┌──
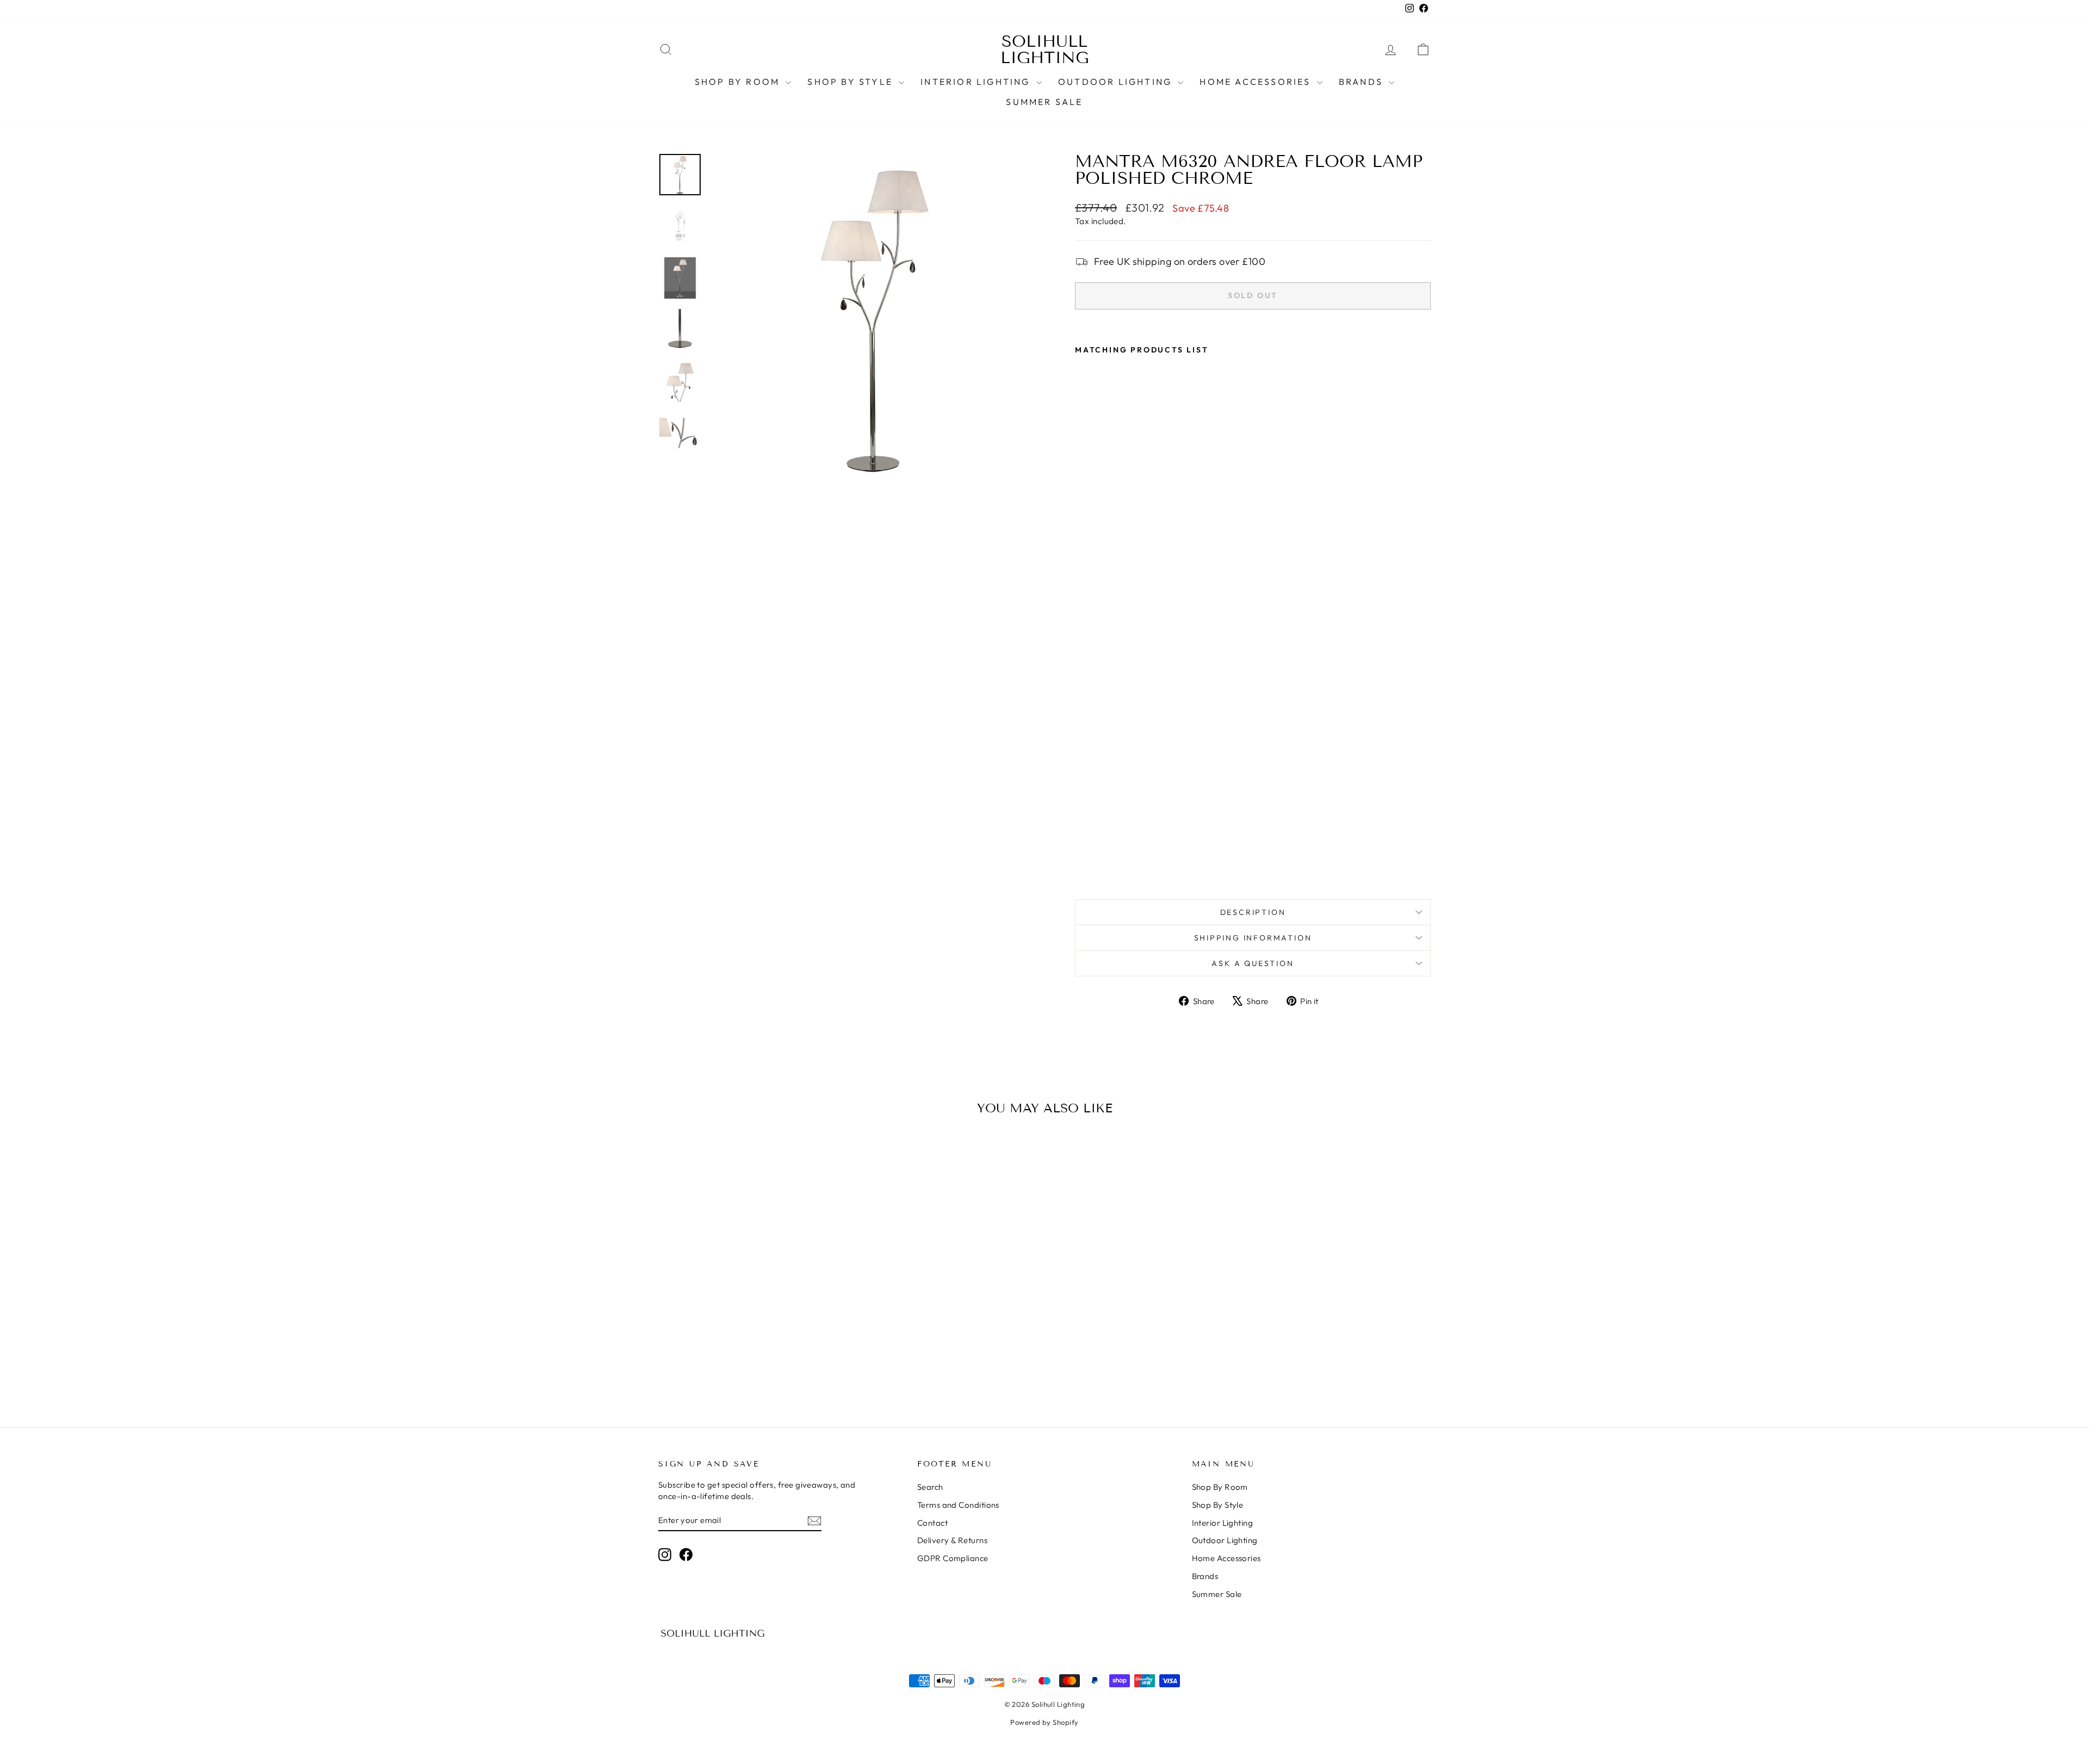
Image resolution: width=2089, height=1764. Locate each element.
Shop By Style (851, 81)
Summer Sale (1044, 101)
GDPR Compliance (952, 1558)
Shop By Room (739, 81)
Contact (932, 1523)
└──
**WHAT THE TASK REQUIRES**. Pictures stay out; the data above is to be returned exactly.

**RESPONSE AREA**.
Image resolution: width=2089, height=1764. Locate each element.
Shop By Style (851, 81)
Summer Sale (1044, 101)
GDPR Compliance (952, 1558)
Shop By Room (739, 81)
Contact (932, 1523)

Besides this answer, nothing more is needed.